Both Ox1R and Ox2R orexin receptors contribute to the cardiorespiratory response evoked from the perifornical hypothalamus.

Orexin/hypocretin neurons are located in and around the perifornical hypothalamus. Disinhibition of this area in the anaesthetized preparation evokes cardiorespiratory changes that can be reduced to nearly half or more by systemic Almorexant, a dual receptor antagonist of the two known orexin receptors, Ox1R and Ox2R. It is not clear if these reductions result from the blockade of one receptor or both. To determine the contribution of the two receptors, we compared the effects of Almorexant to those of the selective Ox1R antagonist ACT335827 and the selective Ox2R antagonists EMPA and TCS-OX2-29. Bicuculline (20 pmol) was injected in the perifornical hypothalamus of urethane-anaesthetized rats before and after administration of the drugs (all 15 mg/kg, intravenously).

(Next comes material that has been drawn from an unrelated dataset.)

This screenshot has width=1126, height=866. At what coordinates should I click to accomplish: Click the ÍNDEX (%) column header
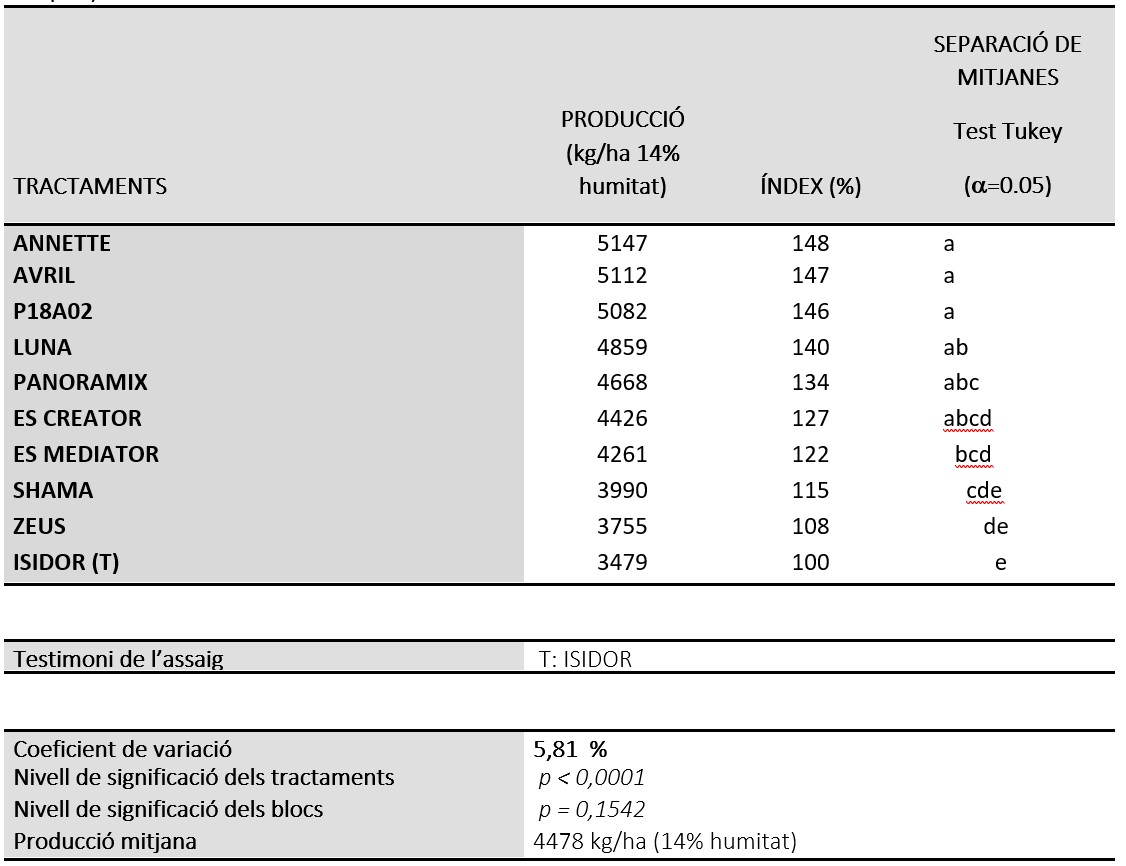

The pressor, tachycardic and tachypneic responses to bicuculline were attenuated/reduced by ACT335827 (by 19%, ns; 10%, ns and 24%, P < 0.01, respectively), EMPA (by 35% P < 0.01; 6%, ns; and 26% P < 0.05) and TCS-OX2-29 (by 13%, ns; 10%, ns and 42%, P < 0.001). These reductions represented only a fraction of the reduction after Almorexant (by 43%, P < 0.001; 42%, P < 0.001 and 65% P < 0.001). However, when the selective Ox1R and Ox2R antagonists were given in combination, the reductions were greater and closer to those of Almorexant (ACT335827 + EMPA, by 26%, P < 0.05; 24%, P < 0.05 and 47%, P < 0.001; ACT335827 + TCS-OX2-29, by 40%, P < 0.01; 26%, P < 0.001 and 59%, P < 0.0001). This was particularly clear with the tachypneic response. These results suggest that both orexin receptors contribute to the cardiorespiratory response evoked from the hypothalamus under anaesthesia. They are consistent with our previous study in the conscious animal.